%%
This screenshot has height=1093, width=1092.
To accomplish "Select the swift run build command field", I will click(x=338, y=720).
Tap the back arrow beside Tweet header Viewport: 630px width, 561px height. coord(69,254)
%%
%%
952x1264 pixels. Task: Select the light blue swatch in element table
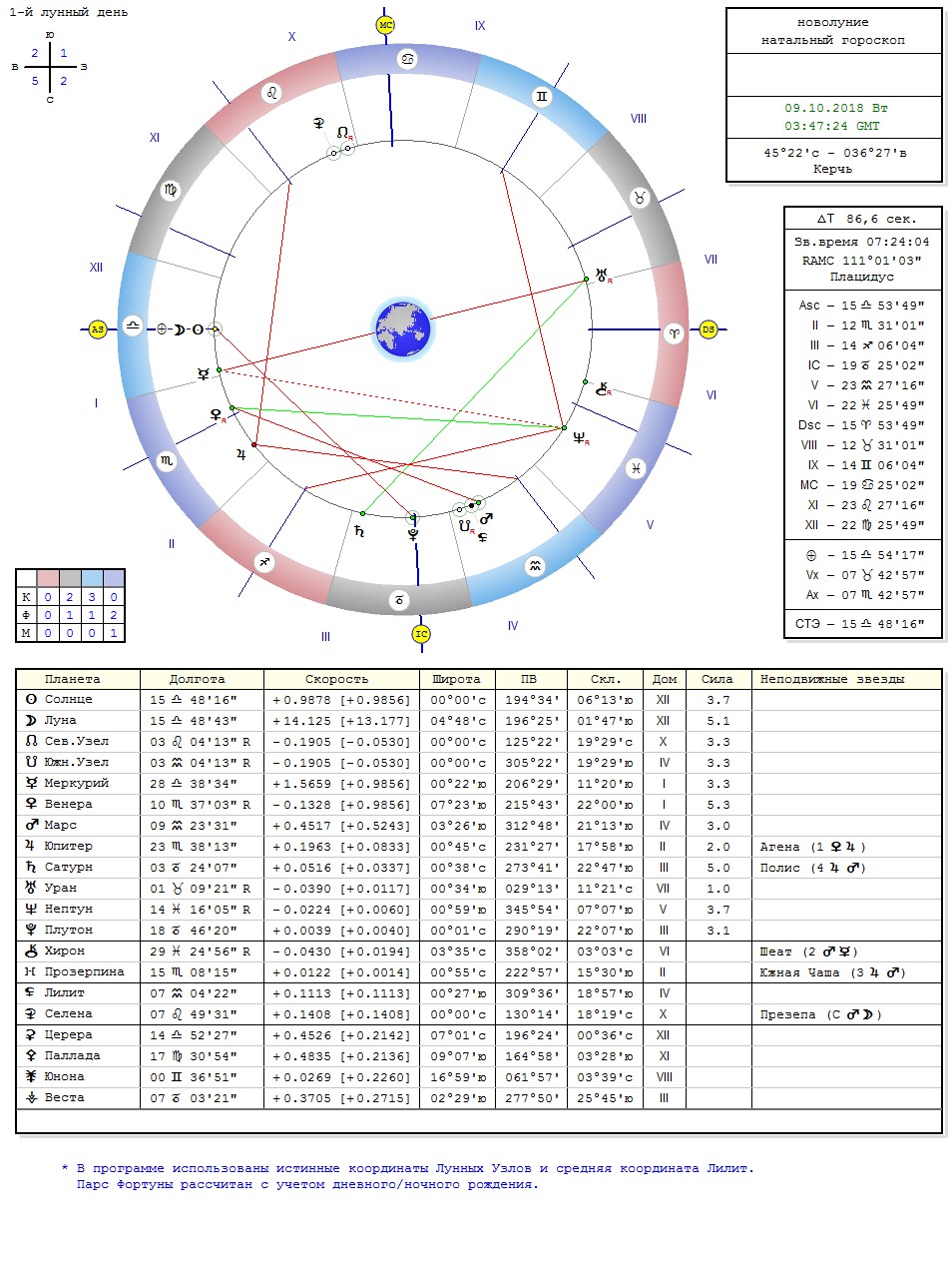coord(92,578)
%%
%%
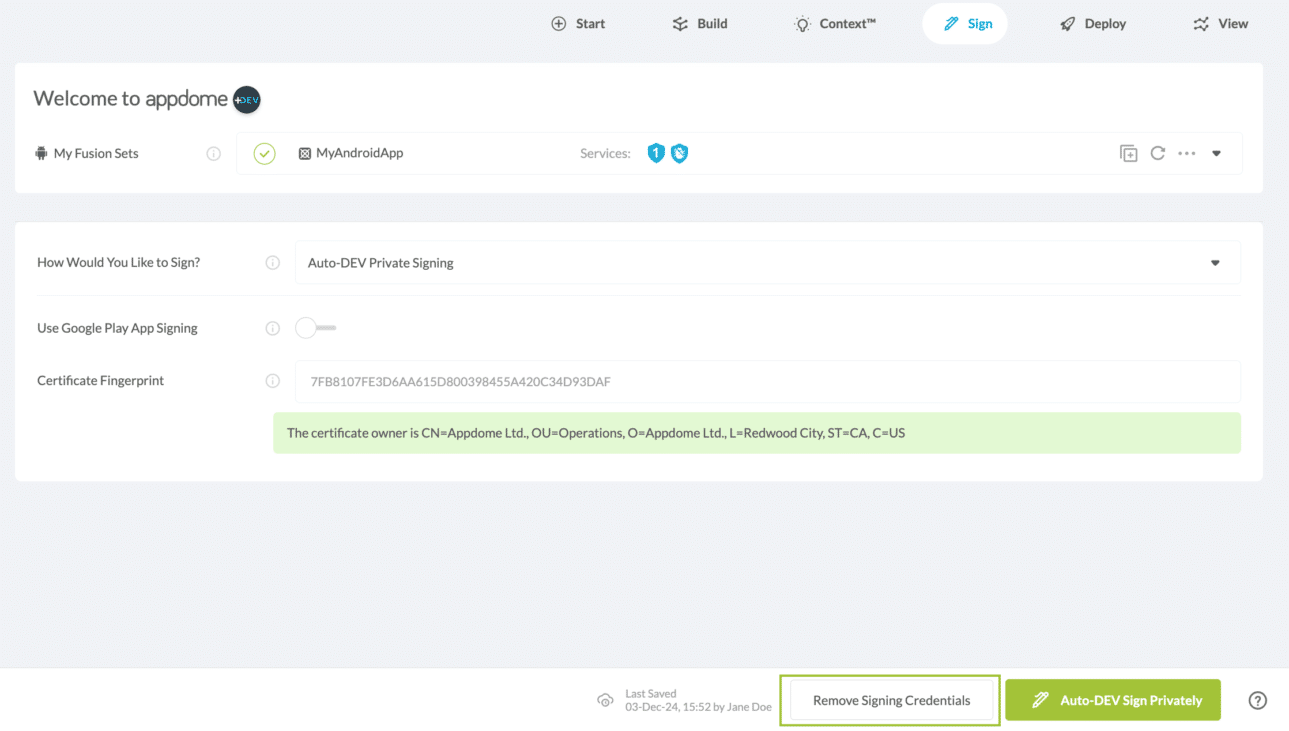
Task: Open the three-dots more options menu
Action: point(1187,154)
%%
Restate word for word the lines of the data above, starting at the line containing "This screenshot has height=1093, width=1092." and ending at the line containing "Tap the back", both included, and nothing more.

This screenshot has height=1093, width=1092.
To accomplish "Select the swift run build command field", I will click(x=338, y=720).
Tap the back arrow beside Tweet header Viewport: 630px width, 561px height. coord(69,254)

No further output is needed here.